Earlier this month, the Sixth Circuit Court of Appeals struck down Tennessee’s outdoor advertising statute, finding it to be content-based in violation of the First Amendment. The court’s ruling affirms an earlier ruling by a federal district court.
A billboard owner challenged the Tennessee Billboard Act after he posted a sign supporting the 2012 U.S. Olympic Team. The sign was located on vacant land, and the owner had failed to secure a permit from the Tennessee Department of Transportation for the billboard, as required by the law. The transportation department’s rationale for denying the permit was that it was not entitled to the law’s exception to permitting for on-premises signs, which the law generally defined as relating to the premises on which the sign was posted. While the TBA was generally intended to apply exclusively to commercial off-premises speech, the state’s denial of a permit to the plaintiff appeared to apply to noncommercial speech, i.e., the owner’s support for the Olympic team.
In 2013, the billboard owner sued the Tennessee transportation department in federal court, seeking to enjoin the enforcement of the TBA. The district court issued a ruling in favor of the billboard owner, but only enjoined the law’s enforcement as to his billboard.
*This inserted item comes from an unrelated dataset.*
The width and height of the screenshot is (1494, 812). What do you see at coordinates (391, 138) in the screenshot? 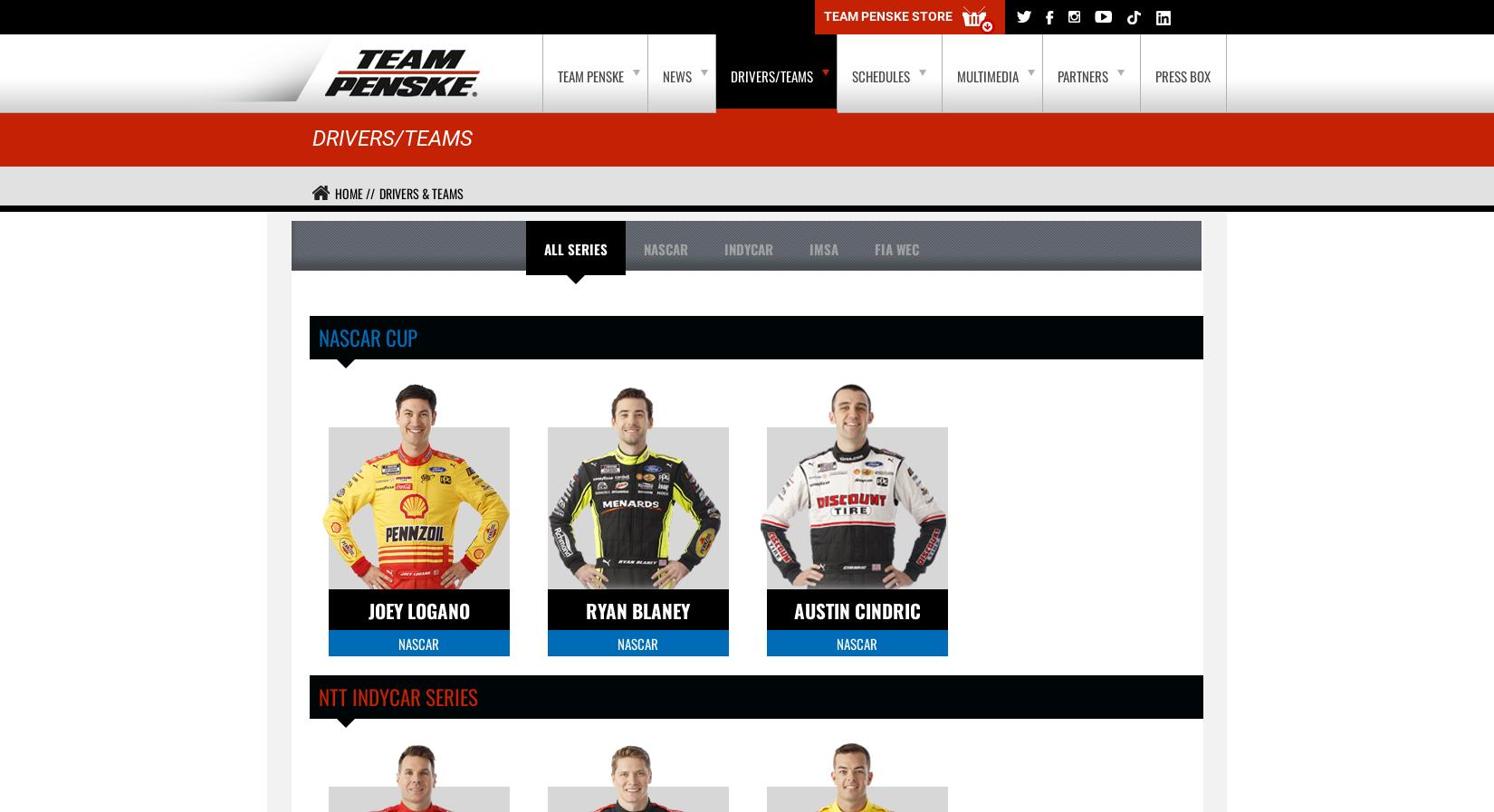
I see `'Drivers/Teams'` at bounding box center [391, 138].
Because the law did not contain a severability clause, the effect of the court’s ruling was to invalidate the law against the plaintiff’s sign.
On appeal, the Sixth Circuit affirmed, in a broad way. Considering the on-premises exception, the appeals court concluded that the only way to determine whether a sign is on-premises is to review its content. For that reason, the court determined that the law was content based under Reed v. Town of Gilbert. The court then proceeded to apply strict scrutiny, ultimately finding that the law’s purported interests in aesthetics and traffic safety were not compelling, and in any event, that the law was not narrowly tailored to those interests.
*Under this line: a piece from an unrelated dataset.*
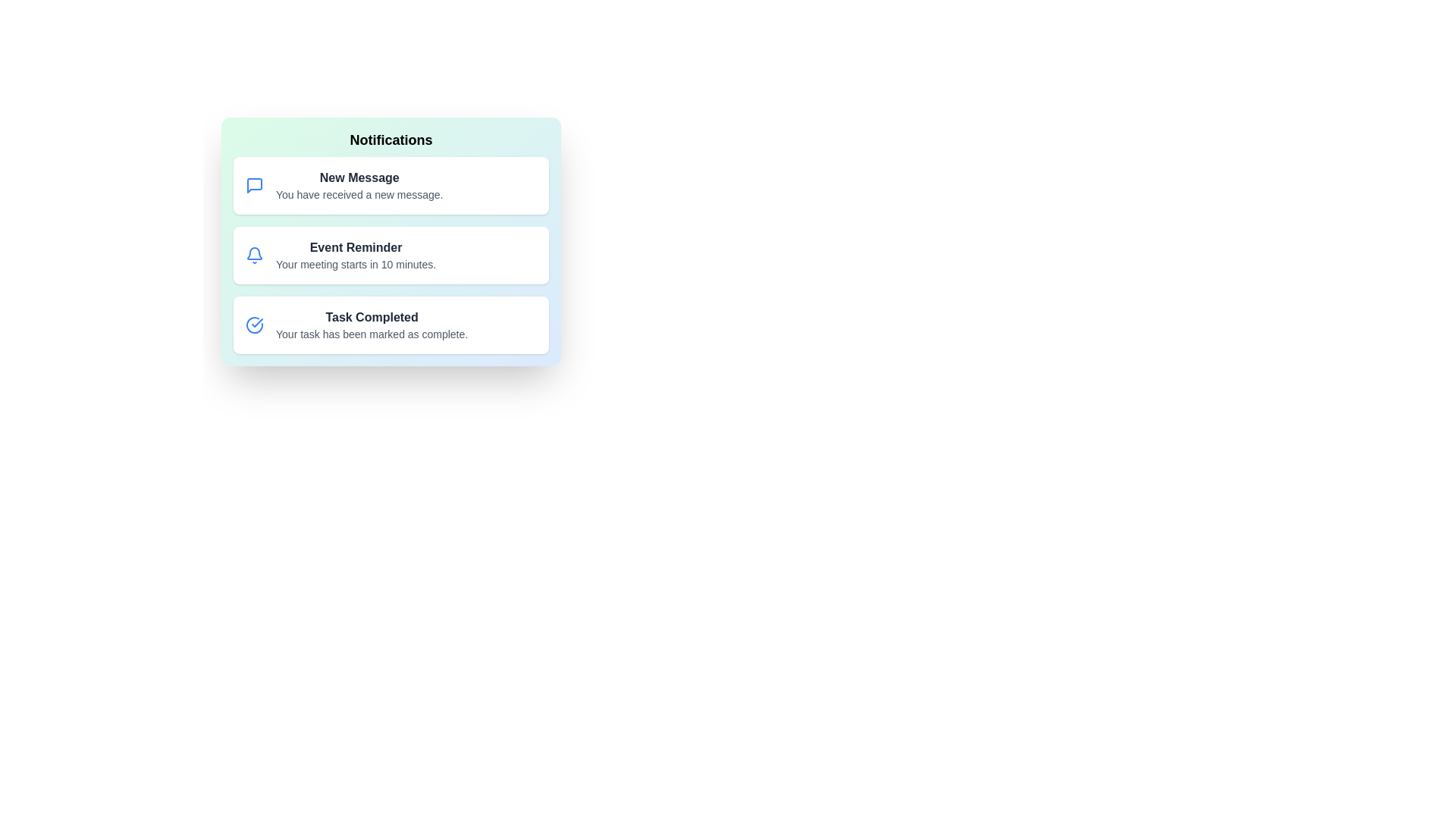  Describe the element at coordinates (359, 177) in the screenshot. I see `the notification title New Message` at that location.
The Sixth Circuit’s decision is remarkable for a number of reasons. The case is the first federal appellate decision invalidating a state highway advertising law in the wake of Reed. The case is also the first federal appellate decision invalidating the on-premises/off-premises distinction, which has been a common feature of sign regulation in the United States for decades. The distinction was affirmed in the Supreme Court’s 1981 case of Metromedia, Inc. v. City of San Diego, and Justice Alito’s concurrence in Reed seemed to suggest it remained valid. Other federal appellate courts, including the Ninth Circuit, have validated the on-premises/off-premises distinction in the aftermath of Reed, and this decision thus sets up a curious circuit split on the issue. Finally, the court’s application of strict scrutiny in its analysis of a law that—even as acknowledged by the court—largely regulates commercial speech indicates a decreasing gap in the judiciary’s treatment of commercial and noncommercial speech. And the court’s approach to strict scrutiny seems to suggest that even traffic safety is not a compelling government interest for purposes of First Amendment analysis.